# Can I just feed Goat Chow?



## mikenandrea (Oct 21, 2009)

Ok, I was told that I could choose to feed only goat chow to my goats, nothing else needs to be fed.. I think this man is off his rockers. But I am asking you folks, what your opinions are.. 

Right now, I am feeding them free choice coastal hay and 1 cup each of Purina goat pellets. They also have a salt block in with them, free choice.. I plan to switch the does over to goat chow once they are preggers. I am getting a buck this weekend.


----------



## lupinfarm (Oct 21, 2009)

You can feed any animal on just grain, really, the Purina Goat Chow and all Purina Chows give directions to feed as the sole ration (including roughage/hay ration) but its not really right. Your goats need hay/roughage to keep their rumens working. Just feeding the chow isn't going to give the rumen enough work. 

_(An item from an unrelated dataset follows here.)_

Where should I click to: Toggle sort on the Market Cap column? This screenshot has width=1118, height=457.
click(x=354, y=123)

Deffo off his rockers I'd say really


----------



## ksalvagno (Oct 21, 2009)

Definitely the goats need hay and grass. Certainly you want to supplement with a good goat feed to give them the minerals and vitamins that they don't get in the hay and grass. Also, you may want to consider getting a goat loose mineral instead of the salt block. Males don't need as much grain as the females and some people feel they don't need any grain. I like to give mine some grain because I know my hay and pasture is low in selenium. All my goats have free choice loose goat minerals too.


----------



## mikenandrea (Oct 21, 2009)

thanks.. I was reading about the loose minerals and thinking it may be the way I will go..


----------



## cmjust0 (Oct 21, 2009)

No roughage = no rumen = big problems.  

Consider a bred doe who never ate much long fiber to develop a nice rumen, and now she's got kids pushing on what little rumen she had..  Does she have the capacity to consume enough feed to support the kids growing inside her, or are you going to end up with a case of pregnancy toxemia?

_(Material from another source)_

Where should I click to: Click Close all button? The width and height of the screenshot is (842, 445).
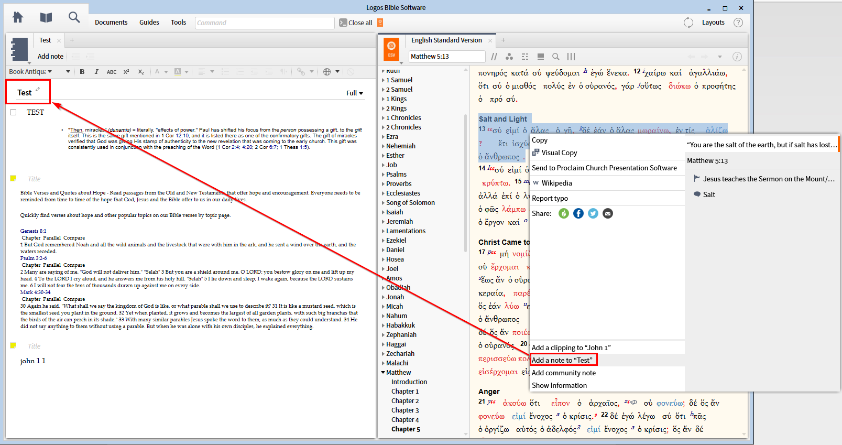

Personally, few things make me happier than an empty adult doe with such a well-developed rumen that she looks like she's ready to drop quads at any moment..  That kind of capacity is a good thing.


----------



## helmstead (Oct 21, 2009)

Don't forget to get AC to your buck one way or another - either with a feed containing it or loose mineral containing it or topdressing it.  Manna Pro makes a loose mineral that would work, available almost everywhere these days.  It will not hurt your does, so you can use one product for everyone.


----------



## lupinfarm (Oct 21, 2009)

Helmstead... 

Ontario is notorious for being low in selenium, thats why everyones horses have the blue blocks, .. should I get my girls some loose of the selenium or just stick with the dairy cow loose mineral?


----------



## helmstead (Oct 21, 2009)

lupinfarm said:
			
		

> Helmstead...
> 
> Ontario is notorious for being low in selenium, thats why everyones horses have the blue blocks, .. should I get my girls some loose of the selenium or just stick with the dairy cow loose mineral?


I would use BoSe, same as we do here in the SE US.


----------